**WHAT THIS TASK INVOLVES:** Carry on the Gaussian discriminant analysis notebook from its final line.

Gaussian Discriminant Analysis

Learned
- Use numpy matrix/vector operations to replace iterating
- Without broadcasting, easier to understand


In [1]:
import numpy as np
import pandas as pd
from sklearn.model_selection import train_test_split
from sklearn.metrics import accuracy_score

In [None]:
class GDA:
    def __init__(self):
        return
    
    def fit(self, X, Y):
        #convert X, Y df's to numpy arrays
        self.X_train = X.to_numpy()
        self.Y_train = Y.to_numpy()

        #identify classes and #
        self.classes = np.unique(self.Y_train)
        self.num_classes = len(np.unique(self.Y_train))
        self.num_features = self.X_train.shape[1]

        #initialize means, vars, and priors into matrix
        self.means_matrix = np.zeros((self.num_classes,self.num_features))
        self.cov_matrix = np.zeros(self.num_features,self.num_features)
        self.class_priors = np.zeros(self.num_classes)

        for i, cls in enumerate(self.classes):
            #for each class, take input data
            X_cls = X[Y == cls]
            #calculate mean for input vectors across class
            class_mean = np.mean(X_cls, axis=0)
            #input into means matrix
            self.means_matrix[i, :] = class_mean
            #add class into cov matrix
            self.cov_matrix += ((X_cls - class_mean).T) @ (X_cls - class_mean)

        #normalize
        self.cov_matrix /= len(self.X_train)

    def predict(self,X):
        self.X_pred = X.to_numpy()

[Records from a dataset]

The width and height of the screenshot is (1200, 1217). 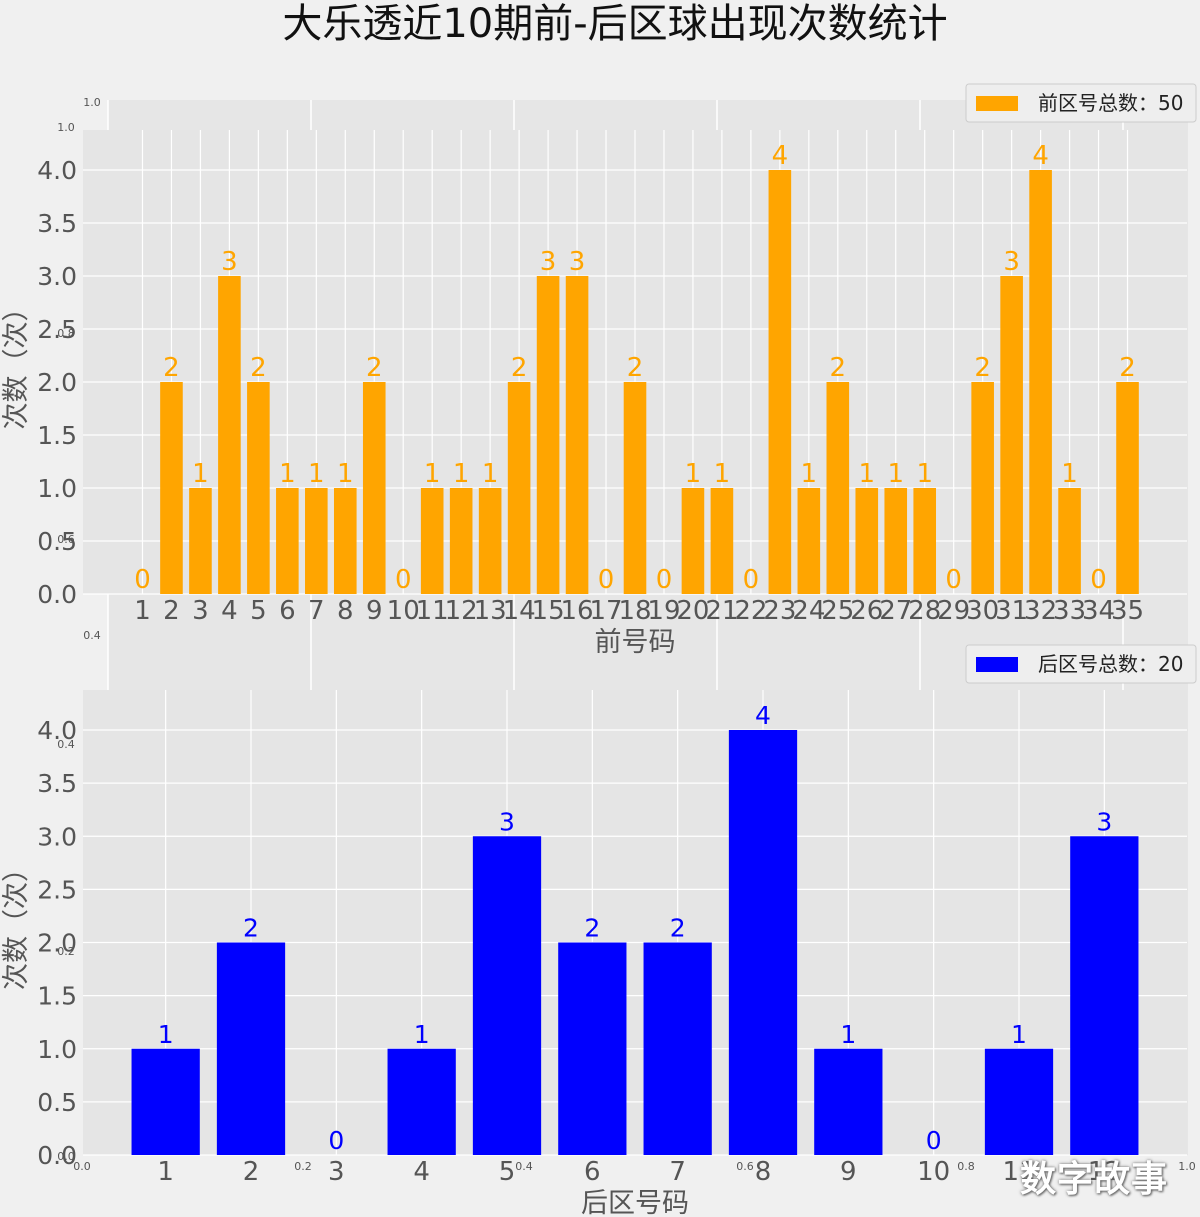 I want to click on watermark-text: 数字故事, so click(x=1094, y=1180).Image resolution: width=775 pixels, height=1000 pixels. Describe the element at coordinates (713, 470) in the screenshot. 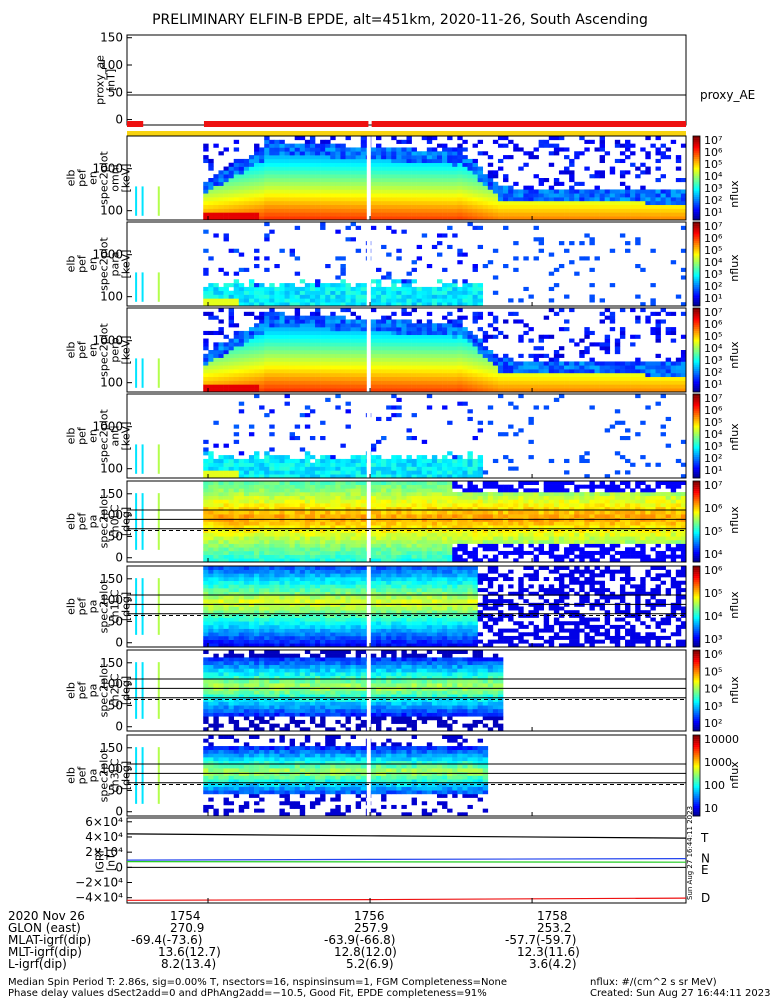

I see `en_anti-colorbar-tick: 10¹` at that location.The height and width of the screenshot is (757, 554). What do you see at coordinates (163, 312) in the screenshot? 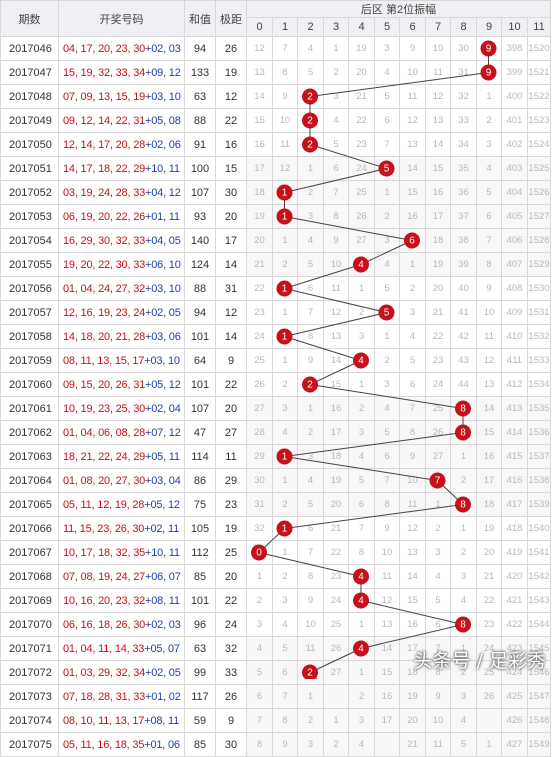
I see `back-numbers: +02, 05` at bounding box center [163, 312].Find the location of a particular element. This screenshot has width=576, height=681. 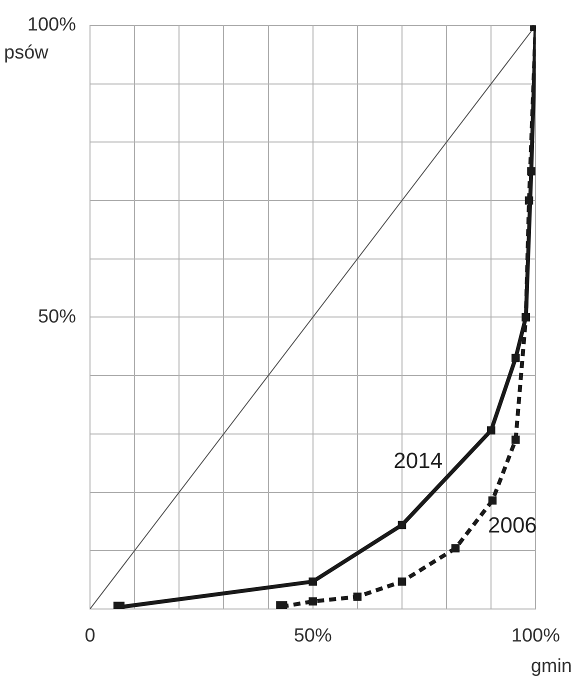

series-label: 2006 is located at coordinates (512, 525).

**RESPONSE:**
        log_likelihoods = np.zeros(self.num_classes)

        #determinant of cov matrix
        det_cov_matrix = np.linalg.det(self.cov_matrix)
    
        #the inverse of the covariance matrix
        inv_cov_matrix = np.linalg.inv(self.cov_matrix)

        for i in range(self.num_classes):
            mu_cls = self.means_matrix[i]
            prior_cls = self.class_priors[i]
            
            #compute the difference between the data point and the class mean
            diff = X - mu_cls
            
            #compute the quadratic form
            quadratic_form = diff.T @ inv_cov_matrix @ diff
            
            #compute the log-likelihood
            log_likelihood = -0.5 * np.log(det_cov_matrix) - 0.5 * quadratic_form + np.log(prior_cls)
            
            #store the log-likelihood for this class
            log_likelihoods[i] = log_likelihood

        #predict the class with the highest log-likelihood, return
        predicted_class = np.argmax(log_likelihoods)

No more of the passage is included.